A short while before I started on this autism journey, I always considered myself as just run of the mill depressed. Nothing special and nothing too bad to justify a book or album deal where I explore the depths of my depression and the book has a title like: “Ma, Dad sold me for a pack of cigarettes and some chewing gum and possibly a blow job”. And not even depressed enough to justify the God awful poetry I would write.
One incident sticks out in my mind that sort of straddles both my continual depression and this supposed autism. I use the word “supposed” because I bounce between acceptance and denial about all of this. Anyway, a fun part of the depression I had was that I would also suffer from anxiety. Social anxiety for sure, which links into elements of Asperger’s Syndrome. But a generalized anxiety about everything and anything. Though it is interesting to think that maybe anxiety is a very Twenty First Century condition. We are always connected to each other. We are never more than a text, tweet, call or the plethora of other means of communication away from losing friends, jobs and our minds. The constant availability of the news and the repetitive nature of the news cycle means that every day is the same and the news we get is all doom and gloom, has made people anxious. Anyway, I digress.
I had gone to Asda, the big Asda not the local Asda but the Big Asda, with my wife and child. We had done all of our shopping using one of those scan and go things. I am sure they are doing someone out of a job, but they are kind of fun. It also makes paying and going away much quicker and you don’t have to speak to anyone. We scanned all of our things and we processed the payment. I took the receipt and placed it into one of the bags. I didn’t pay any attention to which bag as who does?

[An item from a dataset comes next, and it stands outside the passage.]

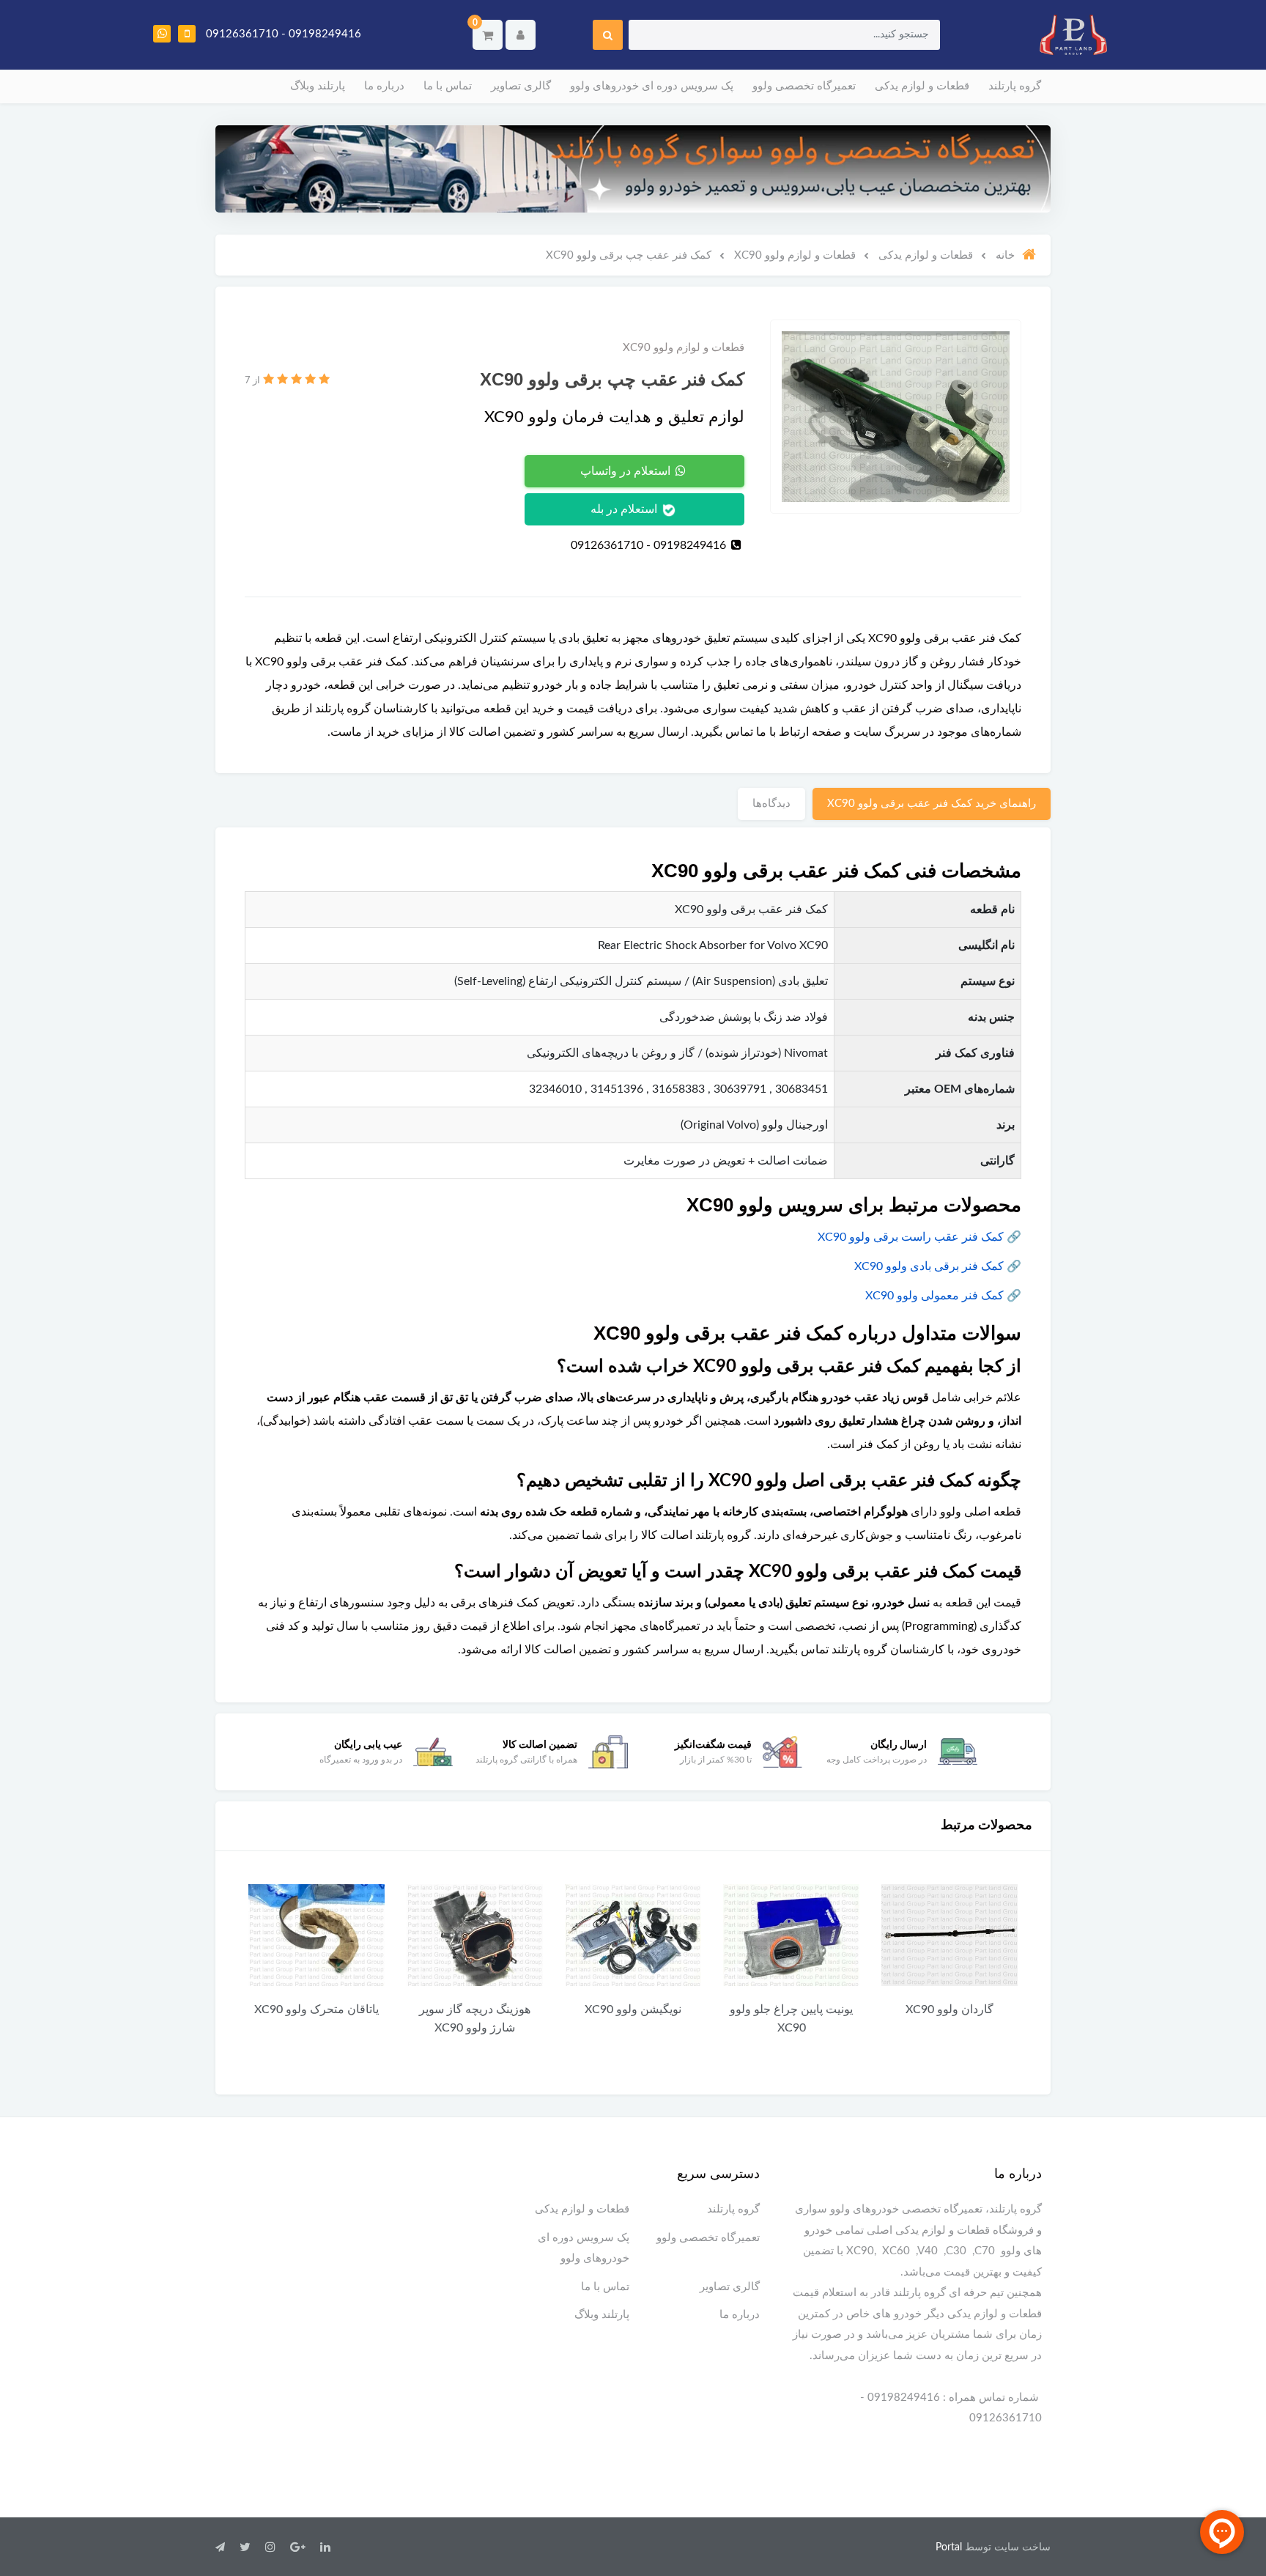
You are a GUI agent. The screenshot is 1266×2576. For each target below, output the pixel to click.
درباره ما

We wheeled the trolley around to the main entrance and exit when my wife realized that she had forgotten to get something. She took the child and went off to the cake aisle to get a cake. I pushed the trolley through the electronic security gates. I never pay attention to these as I have never need to. I might say a friendly “hi” or “bye” to the security fella if I catch his eye – not that I am actively trying to catch his eye, why would I? We aren’t going to date and over a lovely Italian dinner he regales me with tales of shoplifters and people setting off the machines. It would be nice and afterwards I would spend a day or two thinking about texting him but not wanting to seem too keen, after all, he is a security guard and has his pick of shoppers and shoplifters. Anyway, I push the trolley through the gate and the siren goes off. It is a loud, splitting beep. I feel like everyone stops and stares at me. The security guard approaches. I stand stock still. A rabbit in the headlights. A deer in the crosshairs. I start to panic and desperately and route through the bags to find the receipt. I can’t remember seeing it and I do not know where it is. The security man is trying to reassure me but all I can feel is this desperate need to find the slip of paper and to prove that we purchased the steaks. I can feel the sweat start to accumulate, I hate the feeling being covered in sweat. Just the idea of being sweaty when I have not been playing sport or working hard makes my skin crawl. And I am now sweating.
My wife has returned by this point and is trying to calm me. It is not working. Much in the same way that King Cnut didn’t hold back the tide. I am now in full on panic mode. My breathing is quick and I am almost tearing through the bags to find this damn receipt. I fully believe that everyone in the whole supermarket are now staring at me. They know I have messed up and they are talking in hushed tones about me. I am blaming my wife, the bags, the shop, everything. Because I bagged this on my own how was I supposed to know where I put something. Because I was the only one bagged the items. I am being totally irrational but I justify it in my head.
We eventually find the receipt and my hands shake all the way home. I feel my breathing calm as my wife goes through grounding techniques.
It is a story worth telling for several reasons. Firstly, I think it shows that I can be overwhelmed by emotions that I may not understand and a certain element of this is definitely linked to an overall social unease. Another is that I found it, particularly in this instance, found it impossible to do what a “normal” person would do. They would calmly look through the bags and say that it was probably the steaks, and they will get to it in a moment. They may even move the trolley out of the way and out of sight. None of this I did. This makes me wonder, was it the anxiety or was it this autism. Was it a combination of both?